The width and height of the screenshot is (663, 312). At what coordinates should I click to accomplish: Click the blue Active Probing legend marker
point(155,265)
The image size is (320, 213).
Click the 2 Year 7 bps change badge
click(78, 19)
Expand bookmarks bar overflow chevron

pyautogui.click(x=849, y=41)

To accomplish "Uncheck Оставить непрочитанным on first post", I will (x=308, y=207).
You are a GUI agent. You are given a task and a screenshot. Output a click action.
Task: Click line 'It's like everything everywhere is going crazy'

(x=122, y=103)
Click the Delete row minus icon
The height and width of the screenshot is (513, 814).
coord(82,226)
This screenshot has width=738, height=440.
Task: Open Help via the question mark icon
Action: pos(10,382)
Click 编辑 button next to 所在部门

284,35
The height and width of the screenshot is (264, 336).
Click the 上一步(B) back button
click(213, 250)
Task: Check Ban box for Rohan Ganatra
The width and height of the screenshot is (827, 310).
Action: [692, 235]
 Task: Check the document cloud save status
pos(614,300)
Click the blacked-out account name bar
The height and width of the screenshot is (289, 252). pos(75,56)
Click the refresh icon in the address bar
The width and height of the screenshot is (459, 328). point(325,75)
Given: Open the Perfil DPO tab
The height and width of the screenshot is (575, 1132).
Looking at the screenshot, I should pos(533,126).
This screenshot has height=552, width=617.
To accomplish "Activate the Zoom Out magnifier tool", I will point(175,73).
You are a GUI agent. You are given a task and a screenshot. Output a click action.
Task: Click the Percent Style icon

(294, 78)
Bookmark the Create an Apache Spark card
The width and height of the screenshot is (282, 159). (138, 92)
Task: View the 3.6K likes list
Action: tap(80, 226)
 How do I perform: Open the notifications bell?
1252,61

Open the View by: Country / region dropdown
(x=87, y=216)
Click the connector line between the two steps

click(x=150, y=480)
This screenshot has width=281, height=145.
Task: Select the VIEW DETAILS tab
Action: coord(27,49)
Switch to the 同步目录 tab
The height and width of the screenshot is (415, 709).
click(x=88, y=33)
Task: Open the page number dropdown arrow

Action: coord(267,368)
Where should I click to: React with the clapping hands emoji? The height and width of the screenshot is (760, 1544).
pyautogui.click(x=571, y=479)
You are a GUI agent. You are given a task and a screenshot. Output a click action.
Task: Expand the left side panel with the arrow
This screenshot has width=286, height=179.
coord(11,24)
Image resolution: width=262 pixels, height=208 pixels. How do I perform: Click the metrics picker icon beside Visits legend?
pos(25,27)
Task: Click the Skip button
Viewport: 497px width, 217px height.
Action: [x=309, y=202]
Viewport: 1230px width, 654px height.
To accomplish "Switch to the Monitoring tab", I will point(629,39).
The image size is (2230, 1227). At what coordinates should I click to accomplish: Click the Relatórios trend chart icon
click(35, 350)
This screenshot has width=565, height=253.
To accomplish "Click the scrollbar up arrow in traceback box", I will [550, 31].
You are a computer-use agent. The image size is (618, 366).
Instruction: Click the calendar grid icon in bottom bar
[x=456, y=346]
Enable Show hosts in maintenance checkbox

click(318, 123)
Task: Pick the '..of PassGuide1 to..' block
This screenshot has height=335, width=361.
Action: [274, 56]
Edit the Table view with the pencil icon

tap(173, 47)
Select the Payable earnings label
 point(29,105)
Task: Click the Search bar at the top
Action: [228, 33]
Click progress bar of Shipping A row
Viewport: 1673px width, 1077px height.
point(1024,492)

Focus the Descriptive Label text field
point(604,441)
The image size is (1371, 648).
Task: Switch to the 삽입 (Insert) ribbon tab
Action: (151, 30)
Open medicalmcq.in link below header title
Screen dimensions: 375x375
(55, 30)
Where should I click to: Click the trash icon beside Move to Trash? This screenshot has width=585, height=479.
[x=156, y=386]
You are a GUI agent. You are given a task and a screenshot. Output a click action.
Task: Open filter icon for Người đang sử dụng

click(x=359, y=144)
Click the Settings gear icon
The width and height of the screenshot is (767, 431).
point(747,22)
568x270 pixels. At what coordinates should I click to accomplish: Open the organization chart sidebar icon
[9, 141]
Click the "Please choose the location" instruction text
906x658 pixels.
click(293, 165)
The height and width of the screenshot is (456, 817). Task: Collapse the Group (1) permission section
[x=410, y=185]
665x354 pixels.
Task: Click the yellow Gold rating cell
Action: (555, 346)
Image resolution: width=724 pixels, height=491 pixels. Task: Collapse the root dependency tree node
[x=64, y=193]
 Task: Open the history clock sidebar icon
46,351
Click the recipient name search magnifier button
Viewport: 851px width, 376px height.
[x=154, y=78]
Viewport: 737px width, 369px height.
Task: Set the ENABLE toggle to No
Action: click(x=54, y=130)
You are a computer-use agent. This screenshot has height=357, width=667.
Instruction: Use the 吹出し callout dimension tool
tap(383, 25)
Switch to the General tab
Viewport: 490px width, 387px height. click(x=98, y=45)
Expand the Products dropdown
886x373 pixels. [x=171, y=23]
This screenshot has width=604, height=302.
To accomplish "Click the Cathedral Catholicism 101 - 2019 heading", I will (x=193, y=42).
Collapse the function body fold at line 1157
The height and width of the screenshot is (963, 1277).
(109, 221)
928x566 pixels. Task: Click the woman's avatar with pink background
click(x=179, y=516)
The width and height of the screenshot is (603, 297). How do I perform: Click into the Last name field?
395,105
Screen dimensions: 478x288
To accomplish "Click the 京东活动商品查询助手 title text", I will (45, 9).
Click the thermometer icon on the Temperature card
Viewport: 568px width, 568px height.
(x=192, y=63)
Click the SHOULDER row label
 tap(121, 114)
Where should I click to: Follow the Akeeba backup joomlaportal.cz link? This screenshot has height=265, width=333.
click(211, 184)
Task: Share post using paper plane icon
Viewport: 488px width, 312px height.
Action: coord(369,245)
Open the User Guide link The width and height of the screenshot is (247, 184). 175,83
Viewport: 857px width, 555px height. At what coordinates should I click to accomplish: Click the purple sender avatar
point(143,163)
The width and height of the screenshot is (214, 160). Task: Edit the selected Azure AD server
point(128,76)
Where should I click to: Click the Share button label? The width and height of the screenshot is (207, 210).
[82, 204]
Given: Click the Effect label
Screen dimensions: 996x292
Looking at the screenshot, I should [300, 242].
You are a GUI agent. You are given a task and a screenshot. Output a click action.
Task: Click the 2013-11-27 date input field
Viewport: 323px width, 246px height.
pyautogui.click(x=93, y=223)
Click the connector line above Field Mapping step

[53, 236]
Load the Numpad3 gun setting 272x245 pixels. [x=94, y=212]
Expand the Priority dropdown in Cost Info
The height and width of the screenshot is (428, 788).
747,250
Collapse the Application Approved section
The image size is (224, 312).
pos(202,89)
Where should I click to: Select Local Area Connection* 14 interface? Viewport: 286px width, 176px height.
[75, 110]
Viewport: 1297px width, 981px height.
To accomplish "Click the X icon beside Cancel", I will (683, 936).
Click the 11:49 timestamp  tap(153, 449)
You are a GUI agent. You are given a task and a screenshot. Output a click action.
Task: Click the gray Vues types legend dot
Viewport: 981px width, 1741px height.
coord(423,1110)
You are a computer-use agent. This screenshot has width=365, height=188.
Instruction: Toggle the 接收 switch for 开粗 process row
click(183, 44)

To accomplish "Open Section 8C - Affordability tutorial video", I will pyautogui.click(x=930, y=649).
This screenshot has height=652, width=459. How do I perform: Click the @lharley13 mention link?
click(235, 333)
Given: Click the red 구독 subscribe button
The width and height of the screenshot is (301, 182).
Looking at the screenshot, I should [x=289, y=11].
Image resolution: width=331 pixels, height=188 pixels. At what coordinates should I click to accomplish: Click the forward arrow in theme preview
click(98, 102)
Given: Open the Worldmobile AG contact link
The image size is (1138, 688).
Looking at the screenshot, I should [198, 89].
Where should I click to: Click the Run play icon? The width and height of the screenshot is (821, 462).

» 서술형 문제
위 목록에서 문자열 "arrow"가 포함된 줄을 전부 모아 옮겨 적으시오. 대소문자는 구분한다.

» 서술형 풀이
Task: Open the page number dropdown arrow
Task: Expand the left side panel with the arrow
To accomplish "Click the scrollbar up arrow in traceback box", I will [550, 31].
Image resolution: width=331 pixels, height=188 pixels. At what coordinates should I click to accomplish: Click the forward arrow in theme preview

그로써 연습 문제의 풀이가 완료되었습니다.